* **Dataset**
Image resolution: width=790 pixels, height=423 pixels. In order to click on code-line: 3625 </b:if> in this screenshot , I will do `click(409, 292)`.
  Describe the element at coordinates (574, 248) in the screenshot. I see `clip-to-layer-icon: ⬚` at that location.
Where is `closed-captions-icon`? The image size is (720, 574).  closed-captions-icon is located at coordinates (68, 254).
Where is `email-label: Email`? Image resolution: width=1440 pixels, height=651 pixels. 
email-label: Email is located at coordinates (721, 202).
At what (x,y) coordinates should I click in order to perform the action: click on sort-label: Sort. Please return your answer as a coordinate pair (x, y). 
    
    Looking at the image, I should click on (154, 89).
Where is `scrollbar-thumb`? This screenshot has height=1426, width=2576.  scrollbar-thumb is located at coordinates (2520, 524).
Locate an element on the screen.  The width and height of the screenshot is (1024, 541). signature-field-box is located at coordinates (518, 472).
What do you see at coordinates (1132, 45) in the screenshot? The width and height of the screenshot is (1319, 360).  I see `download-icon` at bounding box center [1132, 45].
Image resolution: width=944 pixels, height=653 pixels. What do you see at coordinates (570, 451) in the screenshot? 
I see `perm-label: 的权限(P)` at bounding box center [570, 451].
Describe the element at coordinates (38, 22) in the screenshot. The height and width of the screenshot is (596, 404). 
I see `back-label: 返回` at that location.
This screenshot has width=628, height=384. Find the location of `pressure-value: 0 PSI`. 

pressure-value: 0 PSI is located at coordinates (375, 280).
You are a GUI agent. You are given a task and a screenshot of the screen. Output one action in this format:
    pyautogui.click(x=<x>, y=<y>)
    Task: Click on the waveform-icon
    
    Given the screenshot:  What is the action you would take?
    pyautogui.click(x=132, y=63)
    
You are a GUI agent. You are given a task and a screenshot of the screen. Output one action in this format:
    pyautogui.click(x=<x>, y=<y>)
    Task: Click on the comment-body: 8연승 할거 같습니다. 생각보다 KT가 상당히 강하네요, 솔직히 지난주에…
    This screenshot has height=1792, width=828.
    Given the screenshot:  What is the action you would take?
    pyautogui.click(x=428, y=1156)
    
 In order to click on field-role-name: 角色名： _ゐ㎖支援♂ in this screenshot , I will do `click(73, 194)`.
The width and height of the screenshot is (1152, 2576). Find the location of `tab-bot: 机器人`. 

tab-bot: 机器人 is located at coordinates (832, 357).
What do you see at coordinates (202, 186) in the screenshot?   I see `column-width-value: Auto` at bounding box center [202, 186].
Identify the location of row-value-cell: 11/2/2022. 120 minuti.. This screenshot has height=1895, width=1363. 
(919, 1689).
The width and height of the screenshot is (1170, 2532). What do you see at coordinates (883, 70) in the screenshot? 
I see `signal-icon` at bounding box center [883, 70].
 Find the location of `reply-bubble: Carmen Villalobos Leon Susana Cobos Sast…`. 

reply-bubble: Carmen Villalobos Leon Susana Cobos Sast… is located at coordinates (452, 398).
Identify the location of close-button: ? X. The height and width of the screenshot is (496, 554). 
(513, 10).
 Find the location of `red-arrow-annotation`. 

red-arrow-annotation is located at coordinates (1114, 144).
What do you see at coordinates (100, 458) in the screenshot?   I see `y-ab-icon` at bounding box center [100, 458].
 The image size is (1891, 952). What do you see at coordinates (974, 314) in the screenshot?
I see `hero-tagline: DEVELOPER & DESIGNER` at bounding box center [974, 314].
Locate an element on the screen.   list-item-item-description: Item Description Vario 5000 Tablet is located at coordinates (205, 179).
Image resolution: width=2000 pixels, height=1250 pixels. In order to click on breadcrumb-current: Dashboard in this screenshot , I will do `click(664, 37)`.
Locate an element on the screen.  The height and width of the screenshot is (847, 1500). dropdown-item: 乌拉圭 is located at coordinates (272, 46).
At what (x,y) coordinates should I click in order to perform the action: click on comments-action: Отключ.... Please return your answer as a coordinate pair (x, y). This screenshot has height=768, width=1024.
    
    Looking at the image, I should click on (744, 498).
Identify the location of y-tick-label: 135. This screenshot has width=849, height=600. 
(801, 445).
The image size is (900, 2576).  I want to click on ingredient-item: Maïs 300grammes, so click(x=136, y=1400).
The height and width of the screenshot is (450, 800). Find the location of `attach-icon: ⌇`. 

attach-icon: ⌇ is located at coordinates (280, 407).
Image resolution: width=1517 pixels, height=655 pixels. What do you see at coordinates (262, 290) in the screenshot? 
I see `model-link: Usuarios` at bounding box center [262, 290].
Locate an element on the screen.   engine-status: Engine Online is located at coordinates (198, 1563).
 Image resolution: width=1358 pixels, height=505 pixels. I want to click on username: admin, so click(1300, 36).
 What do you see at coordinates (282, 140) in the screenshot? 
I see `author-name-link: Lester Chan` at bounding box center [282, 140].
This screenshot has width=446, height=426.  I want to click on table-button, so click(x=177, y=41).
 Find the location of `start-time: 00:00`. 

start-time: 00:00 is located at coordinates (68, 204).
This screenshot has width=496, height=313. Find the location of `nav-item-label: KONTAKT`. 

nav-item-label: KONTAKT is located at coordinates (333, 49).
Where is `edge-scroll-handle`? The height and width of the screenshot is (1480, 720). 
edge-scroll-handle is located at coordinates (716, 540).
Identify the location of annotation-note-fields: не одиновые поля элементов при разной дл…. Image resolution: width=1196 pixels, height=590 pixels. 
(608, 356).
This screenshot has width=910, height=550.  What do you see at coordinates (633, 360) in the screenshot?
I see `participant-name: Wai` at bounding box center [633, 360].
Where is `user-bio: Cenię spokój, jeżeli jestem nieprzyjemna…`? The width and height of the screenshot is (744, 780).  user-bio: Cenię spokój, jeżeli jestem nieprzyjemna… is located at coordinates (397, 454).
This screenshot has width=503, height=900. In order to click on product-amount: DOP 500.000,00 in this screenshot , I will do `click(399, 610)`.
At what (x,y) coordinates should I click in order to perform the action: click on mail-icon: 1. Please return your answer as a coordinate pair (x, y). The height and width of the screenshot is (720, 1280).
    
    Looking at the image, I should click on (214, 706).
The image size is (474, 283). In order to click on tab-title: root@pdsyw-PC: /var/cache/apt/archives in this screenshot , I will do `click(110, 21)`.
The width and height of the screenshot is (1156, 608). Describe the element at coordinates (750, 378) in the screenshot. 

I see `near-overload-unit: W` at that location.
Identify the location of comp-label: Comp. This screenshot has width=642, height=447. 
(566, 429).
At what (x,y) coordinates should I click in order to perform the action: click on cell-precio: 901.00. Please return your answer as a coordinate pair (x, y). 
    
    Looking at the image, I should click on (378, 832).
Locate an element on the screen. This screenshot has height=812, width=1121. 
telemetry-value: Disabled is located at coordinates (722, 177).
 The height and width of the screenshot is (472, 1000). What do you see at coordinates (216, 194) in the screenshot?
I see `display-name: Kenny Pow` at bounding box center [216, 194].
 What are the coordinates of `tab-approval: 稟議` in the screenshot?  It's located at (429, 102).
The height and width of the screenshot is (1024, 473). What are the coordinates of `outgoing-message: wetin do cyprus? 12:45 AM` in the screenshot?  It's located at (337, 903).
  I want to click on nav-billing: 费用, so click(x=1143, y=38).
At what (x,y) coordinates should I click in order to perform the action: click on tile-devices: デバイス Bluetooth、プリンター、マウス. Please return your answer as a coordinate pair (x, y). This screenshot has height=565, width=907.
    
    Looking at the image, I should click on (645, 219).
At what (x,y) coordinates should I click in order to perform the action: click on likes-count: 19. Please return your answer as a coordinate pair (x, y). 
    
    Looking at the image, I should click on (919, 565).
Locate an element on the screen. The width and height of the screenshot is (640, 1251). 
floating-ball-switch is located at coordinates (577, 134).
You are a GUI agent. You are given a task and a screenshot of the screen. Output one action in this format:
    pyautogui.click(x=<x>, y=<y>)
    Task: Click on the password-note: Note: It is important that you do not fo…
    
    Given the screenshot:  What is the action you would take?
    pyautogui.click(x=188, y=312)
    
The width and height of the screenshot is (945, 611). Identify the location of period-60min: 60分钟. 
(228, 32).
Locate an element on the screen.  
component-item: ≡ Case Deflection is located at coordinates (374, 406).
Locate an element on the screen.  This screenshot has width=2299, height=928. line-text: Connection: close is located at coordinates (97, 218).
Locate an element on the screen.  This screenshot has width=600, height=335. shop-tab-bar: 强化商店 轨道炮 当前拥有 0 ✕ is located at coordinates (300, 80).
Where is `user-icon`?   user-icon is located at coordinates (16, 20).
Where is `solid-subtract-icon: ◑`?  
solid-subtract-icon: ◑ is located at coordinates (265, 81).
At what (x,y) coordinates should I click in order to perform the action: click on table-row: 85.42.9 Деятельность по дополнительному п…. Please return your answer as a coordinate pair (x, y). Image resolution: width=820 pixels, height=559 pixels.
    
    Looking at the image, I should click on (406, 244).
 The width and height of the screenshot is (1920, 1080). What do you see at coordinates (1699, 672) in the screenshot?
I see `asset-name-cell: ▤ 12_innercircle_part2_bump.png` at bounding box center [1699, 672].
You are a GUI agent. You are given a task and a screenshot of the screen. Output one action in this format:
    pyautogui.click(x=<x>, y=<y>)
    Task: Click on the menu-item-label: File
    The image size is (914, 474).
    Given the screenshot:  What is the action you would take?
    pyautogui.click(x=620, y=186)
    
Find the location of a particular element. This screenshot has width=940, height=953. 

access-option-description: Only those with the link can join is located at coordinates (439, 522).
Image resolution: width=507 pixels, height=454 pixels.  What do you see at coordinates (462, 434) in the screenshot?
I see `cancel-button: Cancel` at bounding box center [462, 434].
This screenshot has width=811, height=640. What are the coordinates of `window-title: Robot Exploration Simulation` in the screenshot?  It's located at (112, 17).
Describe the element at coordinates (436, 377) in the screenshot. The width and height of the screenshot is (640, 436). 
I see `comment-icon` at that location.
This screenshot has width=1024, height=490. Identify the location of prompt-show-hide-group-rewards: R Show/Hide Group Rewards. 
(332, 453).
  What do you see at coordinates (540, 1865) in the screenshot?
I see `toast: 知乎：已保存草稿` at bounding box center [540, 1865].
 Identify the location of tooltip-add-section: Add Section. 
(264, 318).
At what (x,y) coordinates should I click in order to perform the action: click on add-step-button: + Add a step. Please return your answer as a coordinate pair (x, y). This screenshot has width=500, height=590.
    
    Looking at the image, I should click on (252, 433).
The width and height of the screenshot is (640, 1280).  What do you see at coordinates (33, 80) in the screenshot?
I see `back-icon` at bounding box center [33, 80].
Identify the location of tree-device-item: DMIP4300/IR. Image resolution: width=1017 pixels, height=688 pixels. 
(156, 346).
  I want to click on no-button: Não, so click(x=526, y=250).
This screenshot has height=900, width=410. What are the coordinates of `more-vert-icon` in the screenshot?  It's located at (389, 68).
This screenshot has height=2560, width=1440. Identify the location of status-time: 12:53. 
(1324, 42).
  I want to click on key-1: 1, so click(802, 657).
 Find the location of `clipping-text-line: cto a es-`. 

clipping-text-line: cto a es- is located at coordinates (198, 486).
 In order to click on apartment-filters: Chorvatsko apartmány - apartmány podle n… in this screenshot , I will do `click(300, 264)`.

* **Task to carry out**
Starting at the line that contains "What do you see at coordinates (540, 1865)" and ending at the line that contains "(264, 318).", write out those lines again, changing "Identify" to "Find" and leaving everything else unchanged.

* **Problem solution**
  What do you see at coordinates (540, 1865) in the screenshot?
I see `toast: 知乎：已保存草稿` at bounding box center [540, 1865].
 Find the location of tooltip-add-section: Add Section. 
(264, 318).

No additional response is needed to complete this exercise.